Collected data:

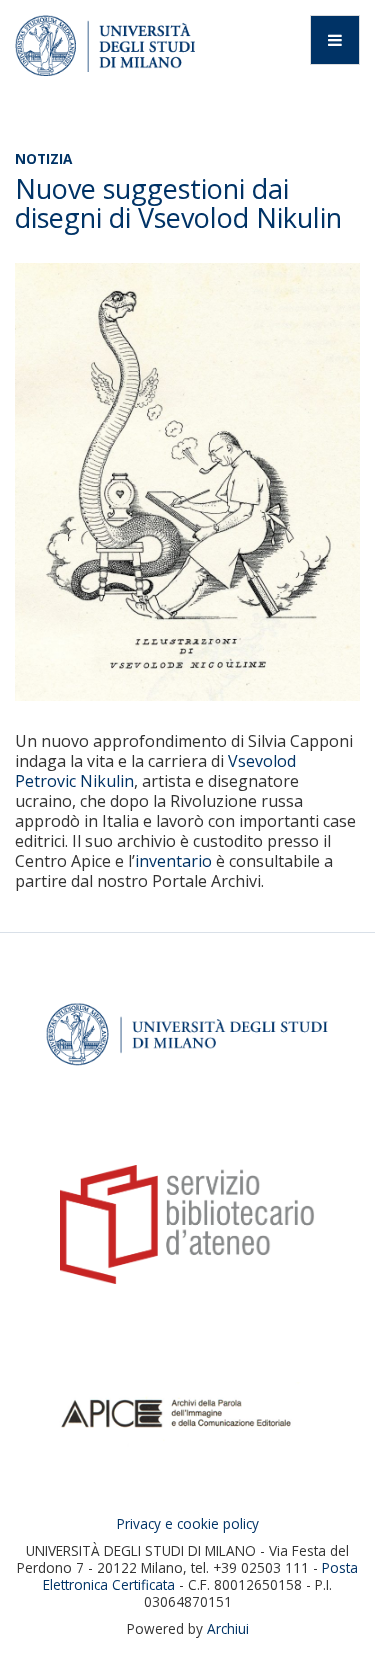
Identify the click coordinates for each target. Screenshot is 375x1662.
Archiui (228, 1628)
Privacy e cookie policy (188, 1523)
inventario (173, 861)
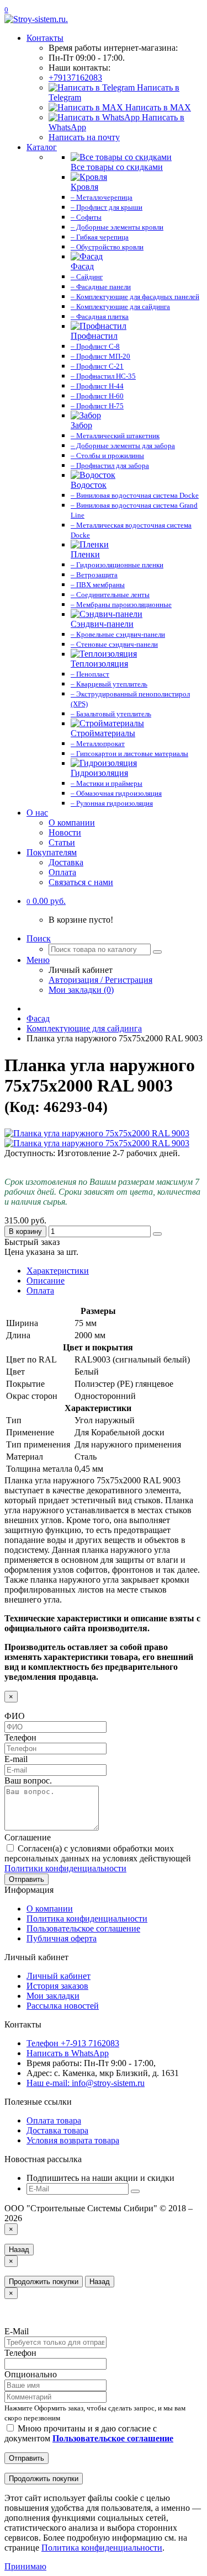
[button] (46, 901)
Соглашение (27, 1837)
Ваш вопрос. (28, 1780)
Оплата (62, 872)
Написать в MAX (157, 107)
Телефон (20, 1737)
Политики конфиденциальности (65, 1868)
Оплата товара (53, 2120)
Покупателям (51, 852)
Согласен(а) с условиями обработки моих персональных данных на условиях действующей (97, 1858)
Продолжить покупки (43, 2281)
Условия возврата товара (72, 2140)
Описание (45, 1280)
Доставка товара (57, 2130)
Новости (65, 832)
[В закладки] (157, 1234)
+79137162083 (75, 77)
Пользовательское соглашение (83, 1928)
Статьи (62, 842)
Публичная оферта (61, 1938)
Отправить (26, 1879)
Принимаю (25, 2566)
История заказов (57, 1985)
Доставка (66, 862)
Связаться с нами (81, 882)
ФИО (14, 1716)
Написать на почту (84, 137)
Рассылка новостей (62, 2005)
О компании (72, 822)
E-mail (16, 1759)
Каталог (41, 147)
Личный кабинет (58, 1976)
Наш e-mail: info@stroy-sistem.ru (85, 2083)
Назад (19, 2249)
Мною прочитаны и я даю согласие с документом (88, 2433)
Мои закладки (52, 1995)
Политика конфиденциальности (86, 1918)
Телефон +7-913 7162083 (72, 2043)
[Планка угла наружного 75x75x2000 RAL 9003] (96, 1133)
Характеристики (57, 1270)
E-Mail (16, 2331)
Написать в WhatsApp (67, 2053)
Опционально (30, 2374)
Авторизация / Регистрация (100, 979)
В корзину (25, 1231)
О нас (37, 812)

Required work:
Output each entry shown above exactly as it stands, with all pictures removed.

Solution to the exercise:
Identify the click coordinates for each target. Screenshot is 375x1662.
Archiui (228, 1628)
Privacy e cookie policy (188, 1523)
inventario (173, 861)
[button] (46, 901)
Соглашение (27, 1837)
Ваш вопрос. (28, 1780)
Оплата (62, 872)
Написать в MAX (157, 107)
Телефон (20, 1737)
Политики конфиденциальности (65, 1868)
Оплата товара (53, 2120)
Покупателям (51, 852)
Согласен(а) с условиями обработки моих персональных данных на условиях действующей (97, 1858)
Продолжить покупки (43, 2281)
Условия возврата товара (72, 2140)
Описание (45, 1280)
Доставка товара (57, 2130)
Новости (65, 832)
[В закладки] (157, 1234)
+79137162083 (75, 77)
Пользовательское соглашение (83, 1928)
Статьи (62, 842)
Публичная оферта (61, 1938)
Отправить (26, 1879)
Принимаю (25, 2566)
История заказов (57, 1985)
Доставка (66, 862)
Связаться с нами (81, 882)
ФИО (14, 1716)
Написать на почту (84, 137)
Рассылка новостей (62, 2005)
О компании (72, 822)
E-mail (16, 1759)
Каталог (41, 147)
Личный кабинет (58, 1976)
Наш e-mail: info@stroy-sistem.ru (85, 2083)
Назад (19, 2249)
Мною прочитаны и я даю согласие с документом (88, 2433)
Мои закладки (52, 1995)
Политика конфиденциальности (86, 1918)
Телефон +7-913 7162083 (72, 2043)
[Планка угла наружного 75x75x2000 RAL 9003] (96, 1133)
Характеристики (57, 1270)
E-Mail (16, 2331)
Написать в WhatsApp (67, 2053)
Опционально (30, 2374)
Авторизация / Регистрация (100, 979)
В корзину (25, 1231)
О нас (37, 812)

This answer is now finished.